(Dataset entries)
⁂
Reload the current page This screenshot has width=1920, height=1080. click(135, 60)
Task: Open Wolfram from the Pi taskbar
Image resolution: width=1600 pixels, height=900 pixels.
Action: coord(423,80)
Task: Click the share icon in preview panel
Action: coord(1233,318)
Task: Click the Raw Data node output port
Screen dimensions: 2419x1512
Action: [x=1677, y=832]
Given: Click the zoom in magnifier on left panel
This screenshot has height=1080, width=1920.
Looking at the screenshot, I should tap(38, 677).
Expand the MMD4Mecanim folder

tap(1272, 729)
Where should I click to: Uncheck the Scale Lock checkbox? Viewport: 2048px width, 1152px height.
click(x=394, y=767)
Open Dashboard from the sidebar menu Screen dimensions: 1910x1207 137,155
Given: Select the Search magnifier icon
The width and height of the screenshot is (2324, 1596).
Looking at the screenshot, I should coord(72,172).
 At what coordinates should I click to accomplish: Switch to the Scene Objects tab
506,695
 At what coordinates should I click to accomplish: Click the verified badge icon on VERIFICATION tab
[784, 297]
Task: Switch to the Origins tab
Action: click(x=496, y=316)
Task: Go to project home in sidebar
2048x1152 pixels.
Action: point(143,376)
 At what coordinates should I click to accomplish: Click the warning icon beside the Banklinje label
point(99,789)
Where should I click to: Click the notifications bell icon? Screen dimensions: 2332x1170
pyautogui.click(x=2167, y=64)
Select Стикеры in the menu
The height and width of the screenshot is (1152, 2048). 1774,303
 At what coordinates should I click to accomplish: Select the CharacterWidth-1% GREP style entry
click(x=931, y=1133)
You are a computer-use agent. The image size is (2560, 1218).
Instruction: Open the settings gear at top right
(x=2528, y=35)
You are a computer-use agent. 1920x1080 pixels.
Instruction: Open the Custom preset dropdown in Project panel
⁂
_Exercise brief_
Starting at the first line of the data above, please restate word for word every line up to and including the one that holds "Given: Select the Search magnifier icon", and add nothing else.

_Response box_
Reload the current page This screenshot has width=1920, height=1080. click(135, 60)
Task: Open Wolfram from the Pi taskbar
Image resolution: width=1600 pixels, height=900 pixels.
Action: coord(423,80)
Task: Click the share icon in preview panel
Action: coord(1233,318)
Task: Click the Raw Data node output port
Screen dimensions: 2419x1512
Action: [x=1677, y=832]
Given: Click the zoom in magnifier on left panel
This screenshot has height=1080, width=1920.
Looking at the screenshot, I should tap(38, 677).
Expand the MMD4Mecanim folder

tap(1272, 729)
Where should I click to: Uncheck the Scale Lock checkbox? Viewport: 2048px width, 1152px height.
click(x=394, y=767)
Open Dashboard from the sidebar menu Screen dimensions: 1910x1207 137,155
Given: Select the Search magnifier icon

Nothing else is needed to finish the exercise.